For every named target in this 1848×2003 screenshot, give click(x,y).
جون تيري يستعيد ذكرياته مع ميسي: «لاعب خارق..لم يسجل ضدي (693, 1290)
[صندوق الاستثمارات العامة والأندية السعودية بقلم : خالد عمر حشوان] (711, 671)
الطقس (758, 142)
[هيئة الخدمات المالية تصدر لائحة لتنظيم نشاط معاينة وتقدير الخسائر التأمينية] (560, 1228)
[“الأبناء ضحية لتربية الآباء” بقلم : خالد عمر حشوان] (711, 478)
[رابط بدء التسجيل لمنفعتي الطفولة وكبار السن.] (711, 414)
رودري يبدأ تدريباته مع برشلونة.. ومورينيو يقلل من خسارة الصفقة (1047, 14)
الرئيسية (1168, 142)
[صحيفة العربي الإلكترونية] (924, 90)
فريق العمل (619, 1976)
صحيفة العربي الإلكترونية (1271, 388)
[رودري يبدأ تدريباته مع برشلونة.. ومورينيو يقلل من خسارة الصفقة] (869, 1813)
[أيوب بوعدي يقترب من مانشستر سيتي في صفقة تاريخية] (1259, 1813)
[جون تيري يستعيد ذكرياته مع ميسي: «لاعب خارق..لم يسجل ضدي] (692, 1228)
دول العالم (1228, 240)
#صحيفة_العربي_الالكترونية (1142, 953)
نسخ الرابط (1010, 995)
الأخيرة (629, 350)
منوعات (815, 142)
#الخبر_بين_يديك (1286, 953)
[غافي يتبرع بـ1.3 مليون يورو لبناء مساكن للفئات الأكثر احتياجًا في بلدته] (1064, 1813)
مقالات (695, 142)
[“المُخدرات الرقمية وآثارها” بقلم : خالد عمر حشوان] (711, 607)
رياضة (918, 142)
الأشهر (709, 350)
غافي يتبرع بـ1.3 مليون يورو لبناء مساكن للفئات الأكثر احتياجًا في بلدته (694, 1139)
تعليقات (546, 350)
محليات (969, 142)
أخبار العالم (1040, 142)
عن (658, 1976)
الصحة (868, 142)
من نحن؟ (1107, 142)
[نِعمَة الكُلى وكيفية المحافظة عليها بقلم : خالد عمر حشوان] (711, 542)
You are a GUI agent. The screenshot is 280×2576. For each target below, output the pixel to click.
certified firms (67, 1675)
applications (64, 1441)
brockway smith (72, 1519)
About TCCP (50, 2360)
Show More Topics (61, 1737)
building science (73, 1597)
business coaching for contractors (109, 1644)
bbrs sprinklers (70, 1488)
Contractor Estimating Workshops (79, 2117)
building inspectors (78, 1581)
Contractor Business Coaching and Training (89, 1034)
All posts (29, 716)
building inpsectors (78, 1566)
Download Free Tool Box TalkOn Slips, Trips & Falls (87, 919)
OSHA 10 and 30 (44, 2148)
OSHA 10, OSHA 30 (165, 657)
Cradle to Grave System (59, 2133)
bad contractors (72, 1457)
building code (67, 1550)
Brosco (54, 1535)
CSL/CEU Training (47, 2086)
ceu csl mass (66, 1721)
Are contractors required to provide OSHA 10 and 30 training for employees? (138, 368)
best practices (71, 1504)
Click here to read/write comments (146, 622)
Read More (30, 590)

──────────

Work to be completed >>
Write a verbatim copy of the listing above.

Output of the exercise >>
For every named target in this 1848×2003 screenshot, give click(x,y).
جون تيري يستعيد ذكرياته مع ميسي: «لاعب خارق..لم يسجل ضدي (693, 1290)
[صندوق الاستثمارات العامة والأندية السعودية بقلم : خالد عمر حشوان] (711, 671)
الطقس (758, 142)
[هيئة الخدمات المالية تصدر لائحة لتنظيم نشاط معاينة وتقدير الخسائر التأمينية] (560, 1228)
[“الأبناء ضحية لتربية الآباء” بقلم : خالد عمر حشوان] (711, 478)
[رابط بدء التسجيل لمنفعتي الطفولة وكبار السن.] (711, 414)
رودري يبدأ تدريباته مع برشلونة.. ومورينيو يقلل من خسارة الصفقة (1047, 14)
الرئيسية (1168, 142)
[صحيفة العربي الإلكترونية] (924, 90)
فريق العمل (619, 1976)
صحيفة العربي الإلكترونية (1271, 388)
[رودري يبدأ تدريباته مع برشلونة.. ومورينيو يقلل من خسارة الصفقة] (869, 1813)
[أيوب بوعدي يقترب من مانشستر سيتي في صفقة تاريخية] (1259, 1813)
[جون تيري يستعيد ذكرياته مع ميسي: «لاعب خارق..لم يسجل ضدي] (692, 1228)
دول العالم (1228, 240)
#صحيفة_العربي_الالكترونية (1142, 953)
نسخ الرابط (1010, 995)
الأخيرة (629, 350)
منوعات (815, 142)
#الخبر_بين_يديك (1286, 953)
[غافي يتبرع بـ1.3 مليون يورو لبناء مساكن للفئات الأكثر احتياجًا في بلدته] (1064, 1813)
مقالات (695, 142)
[“المُخدرات الرقمية وآثارها” بقلم : خالد عمر حشوان] (711, 607)
رياضة (918, 142)
الأشهر (709, 350)
غافي يتبرع بـ1.3 مليون يورو لبناء مساكن للفئات الأكثر احتياجًا في بلدته (694, 1139)
تعليقات (546, 350)
محليات (969, 142)
أخبار العالم (1040, 142)
عن (658, 1976)
الصحة (868, 142)
من نحن؟ (1107, 142)
[نِعمَة الكُلى وكيفية المحافظة عليها بقلم : خالد عمر حشوان] (711, 542)
You are a GUI agent. The screenshot is 280×2576. For each target below, output the pixel to click.
certified firms (67, 1675)
applications (64, 1441)
brockway smith (72, 1519)
About TCCP (50, 2360)
Show More Topics (61, 1737)
building science (73, 1597)
business coaching for contractors (109, 1644)
bbrs sprinklers (70, 1488)
Contractor Estimating Workshops (79, 2117)
building inspectors (78, 1581)
Contractor Business Coaching and Training (89, 1034)
All posts (29, 716)
building inpsectors (78, 1566)
Download Free Tool Box TalkOn Slips, Trips & Falls (87, 919)
OSHA 10 and 30 (44, 2148)
OSHA 10, OSHA 30 (165, 657)
Cradle to Grave System (59, 2133)
bad contractors (72, 1457)
building code (67, 1550)
Brosco (54, 1535)
CSL/CEU Training (47, 2086)
ceu csl mass (66, 1721)
Are contractors required to provide OSHA 10 and 30 training for employees? (138, 368)
best practices (71, 1504)
Click here to read/write comments (146, 622)
Read More (30, 590)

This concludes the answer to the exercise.